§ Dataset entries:
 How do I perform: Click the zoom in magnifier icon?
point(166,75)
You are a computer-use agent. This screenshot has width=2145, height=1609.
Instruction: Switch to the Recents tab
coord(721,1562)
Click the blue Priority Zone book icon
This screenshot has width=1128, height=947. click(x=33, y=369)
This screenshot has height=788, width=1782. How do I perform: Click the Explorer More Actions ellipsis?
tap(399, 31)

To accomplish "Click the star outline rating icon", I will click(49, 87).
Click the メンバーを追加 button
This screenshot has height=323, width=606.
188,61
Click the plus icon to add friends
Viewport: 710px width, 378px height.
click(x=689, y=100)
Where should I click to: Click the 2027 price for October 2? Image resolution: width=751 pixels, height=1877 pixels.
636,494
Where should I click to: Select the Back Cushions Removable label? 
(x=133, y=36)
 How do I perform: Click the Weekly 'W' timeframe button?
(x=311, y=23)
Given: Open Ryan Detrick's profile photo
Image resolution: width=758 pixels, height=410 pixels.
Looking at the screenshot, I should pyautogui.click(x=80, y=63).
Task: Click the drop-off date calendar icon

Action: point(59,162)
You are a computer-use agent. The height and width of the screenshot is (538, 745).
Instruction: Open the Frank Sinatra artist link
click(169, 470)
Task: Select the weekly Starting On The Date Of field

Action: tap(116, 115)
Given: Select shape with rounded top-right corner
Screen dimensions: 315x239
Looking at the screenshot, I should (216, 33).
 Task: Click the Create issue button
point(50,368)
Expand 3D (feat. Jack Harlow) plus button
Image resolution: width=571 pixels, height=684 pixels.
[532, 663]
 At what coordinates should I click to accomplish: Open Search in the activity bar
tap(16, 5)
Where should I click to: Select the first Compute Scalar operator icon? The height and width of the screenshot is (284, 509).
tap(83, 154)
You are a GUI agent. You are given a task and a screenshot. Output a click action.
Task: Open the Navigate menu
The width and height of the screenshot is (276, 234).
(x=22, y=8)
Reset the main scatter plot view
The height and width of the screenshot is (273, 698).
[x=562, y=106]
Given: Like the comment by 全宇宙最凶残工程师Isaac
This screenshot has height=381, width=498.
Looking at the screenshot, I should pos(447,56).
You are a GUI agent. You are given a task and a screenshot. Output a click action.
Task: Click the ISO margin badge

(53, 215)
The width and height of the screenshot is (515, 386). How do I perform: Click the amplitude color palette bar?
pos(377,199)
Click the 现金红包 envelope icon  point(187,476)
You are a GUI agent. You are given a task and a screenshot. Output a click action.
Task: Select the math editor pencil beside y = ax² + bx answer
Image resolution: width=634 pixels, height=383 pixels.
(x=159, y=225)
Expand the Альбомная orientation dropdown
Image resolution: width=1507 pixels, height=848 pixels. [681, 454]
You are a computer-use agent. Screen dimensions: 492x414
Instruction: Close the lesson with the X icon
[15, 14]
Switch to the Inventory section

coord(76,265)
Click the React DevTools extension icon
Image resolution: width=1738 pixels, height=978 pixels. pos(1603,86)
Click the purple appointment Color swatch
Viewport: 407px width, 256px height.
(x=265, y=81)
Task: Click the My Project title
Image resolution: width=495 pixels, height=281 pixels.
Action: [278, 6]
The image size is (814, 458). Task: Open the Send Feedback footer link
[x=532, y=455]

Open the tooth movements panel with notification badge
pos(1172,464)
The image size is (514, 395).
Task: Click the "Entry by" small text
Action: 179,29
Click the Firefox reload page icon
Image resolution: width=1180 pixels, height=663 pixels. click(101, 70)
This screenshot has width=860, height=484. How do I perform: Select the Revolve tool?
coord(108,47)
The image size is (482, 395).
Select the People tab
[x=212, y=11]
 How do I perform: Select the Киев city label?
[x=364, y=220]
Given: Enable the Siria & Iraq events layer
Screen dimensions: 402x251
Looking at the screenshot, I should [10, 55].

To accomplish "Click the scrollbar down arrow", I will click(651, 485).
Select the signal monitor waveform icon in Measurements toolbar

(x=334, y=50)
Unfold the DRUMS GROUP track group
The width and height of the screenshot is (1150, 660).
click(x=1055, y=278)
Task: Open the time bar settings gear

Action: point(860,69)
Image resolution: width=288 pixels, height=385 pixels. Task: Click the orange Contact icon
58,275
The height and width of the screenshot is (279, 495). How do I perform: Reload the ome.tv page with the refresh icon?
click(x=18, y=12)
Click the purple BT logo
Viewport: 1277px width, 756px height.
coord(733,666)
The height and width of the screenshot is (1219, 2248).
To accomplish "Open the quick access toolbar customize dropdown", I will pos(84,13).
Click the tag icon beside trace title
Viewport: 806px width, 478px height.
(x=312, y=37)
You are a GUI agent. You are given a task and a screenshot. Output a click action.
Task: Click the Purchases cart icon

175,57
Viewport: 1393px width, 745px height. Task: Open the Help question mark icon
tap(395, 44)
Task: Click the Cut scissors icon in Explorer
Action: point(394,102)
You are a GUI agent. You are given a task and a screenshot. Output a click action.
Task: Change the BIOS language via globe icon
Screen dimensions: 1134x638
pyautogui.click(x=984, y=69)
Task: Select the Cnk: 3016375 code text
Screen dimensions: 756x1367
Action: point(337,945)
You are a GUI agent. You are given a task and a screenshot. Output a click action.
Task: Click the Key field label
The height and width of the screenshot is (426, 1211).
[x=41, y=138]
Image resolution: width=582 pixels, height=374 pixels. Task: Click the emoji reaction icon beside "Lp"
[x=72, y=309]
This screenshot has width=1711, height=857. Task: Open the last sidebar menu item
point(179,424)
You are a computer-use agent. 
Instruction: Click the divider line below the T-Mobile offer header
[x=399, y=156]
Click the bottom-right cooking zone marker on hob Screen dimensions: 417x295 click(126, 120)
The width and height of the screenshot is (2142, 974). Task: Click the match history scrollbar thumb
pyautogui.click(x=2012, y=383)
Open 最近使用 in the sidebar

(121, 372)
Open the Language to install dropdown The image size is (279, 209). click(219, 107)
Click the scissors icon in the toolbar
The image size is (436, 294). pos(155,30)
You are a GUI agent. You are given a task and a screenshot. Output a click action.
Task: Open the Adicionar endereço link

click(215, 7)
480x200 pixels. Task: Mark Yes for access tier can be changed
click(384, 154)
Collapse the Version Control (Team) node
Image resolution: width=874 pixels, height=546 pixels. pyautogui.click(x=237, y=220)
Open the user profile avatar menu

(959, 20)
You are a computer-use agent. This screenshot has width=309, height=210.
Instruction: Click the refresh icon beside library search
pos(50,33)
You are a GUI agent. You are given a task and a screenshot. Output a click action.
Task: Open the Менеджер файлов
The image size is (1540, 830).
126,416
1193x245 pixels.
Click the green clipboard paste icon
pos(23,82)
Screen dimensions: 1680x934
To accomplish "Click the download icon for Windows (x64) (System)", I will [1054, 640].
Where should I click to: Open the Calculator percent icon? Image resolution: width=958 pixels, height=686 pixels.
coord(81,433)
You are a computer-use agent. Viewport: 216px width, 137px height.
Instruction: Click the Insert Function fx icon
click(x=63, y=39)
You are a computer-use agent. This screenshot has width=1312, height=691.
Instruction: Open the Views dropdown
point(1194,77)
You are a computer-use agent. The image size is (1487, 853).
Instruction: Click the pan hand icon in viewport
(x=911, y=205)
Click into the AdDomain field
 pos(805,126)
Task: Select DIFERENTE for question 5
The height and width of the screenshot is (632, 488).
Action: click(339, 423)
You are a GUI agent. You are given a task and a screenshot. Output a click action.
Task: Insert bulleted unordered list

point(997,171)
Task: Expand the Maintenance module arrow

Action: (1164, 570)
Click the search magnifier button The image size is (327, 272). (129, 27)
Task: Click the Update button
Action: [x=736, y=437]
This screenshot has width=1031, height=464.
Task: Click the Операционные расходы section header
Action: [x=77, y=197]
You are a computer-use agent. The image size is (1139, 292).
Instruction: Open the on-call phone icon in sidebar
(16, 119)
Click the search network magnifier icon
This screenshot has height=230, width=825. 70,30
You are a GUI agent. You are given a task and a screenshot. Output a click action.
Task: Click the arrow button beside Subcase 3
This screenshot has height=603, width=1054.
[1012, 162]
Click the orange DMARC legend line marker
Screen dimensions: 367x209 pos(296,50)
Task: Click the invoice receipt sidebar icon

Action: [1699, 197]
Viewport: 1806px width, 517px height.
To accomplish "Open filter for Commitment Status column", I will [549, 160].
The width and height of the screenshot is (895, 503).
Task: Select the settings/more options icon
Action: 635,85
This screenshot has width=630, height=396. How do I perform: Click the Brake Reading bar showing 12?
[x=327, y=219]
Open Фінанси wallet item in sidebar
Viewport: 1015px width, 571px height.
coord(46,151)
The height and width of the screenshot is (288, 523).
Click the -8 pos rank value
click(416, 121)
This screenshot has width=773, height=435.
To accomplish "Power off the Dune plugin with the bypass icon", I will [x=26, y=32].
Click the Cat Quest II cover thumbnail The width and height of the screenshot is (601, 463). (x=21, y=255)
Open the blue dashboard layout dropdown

§ Written task:
Convert every line of the rows from the line containing "has width=309, height=210." down to the line containing "(x=911, y=205)" into a JSON list of strings, one string per line, skipping blank lines.

§ Solved problem:
[
  "You are a computer-use agent. This screenshot has width=309, height=210.",
  "Instruction: Click the refresh icon beside library search",
  "pos(50,33)",
  "You are a GUI agent. You are given a task and a screenshot. Output a click action.",
  "Task: Open the Менеджер файлов",
  "The image size is (1540, 830).",
  "126,416",
  "1193x245 pixels.",
  "Click the green clipboard paste icon",
  "pos(23,82)",
  "Screen dimensions: 1680x934",
  "To accomplish \"Click the download icon for Windows (x64) (System)\", I will [1054, 640].",
  "Where should I click to: Open the Calculator percent icon? Image resolution: width=958 pixels, height=686 pixels.",
  "coord(81,433)",
  "You are a computer-use agent. Viewport: 216px width, 137px height.",
  "Instruction: Click the Insert Function fx icon",
  "click(x=63, y=39)",
  "You are a computer-use agent. This screenshot has width=1312, height=691.",
  "Instruction: Open the Views dropdown",
  "point(1194,77)",
  "You are a computer-use agent. The image size is (1487, 853).",
  "Instruction: Click the pan hand icon in viewport",
  "(x=911, y=205)"
]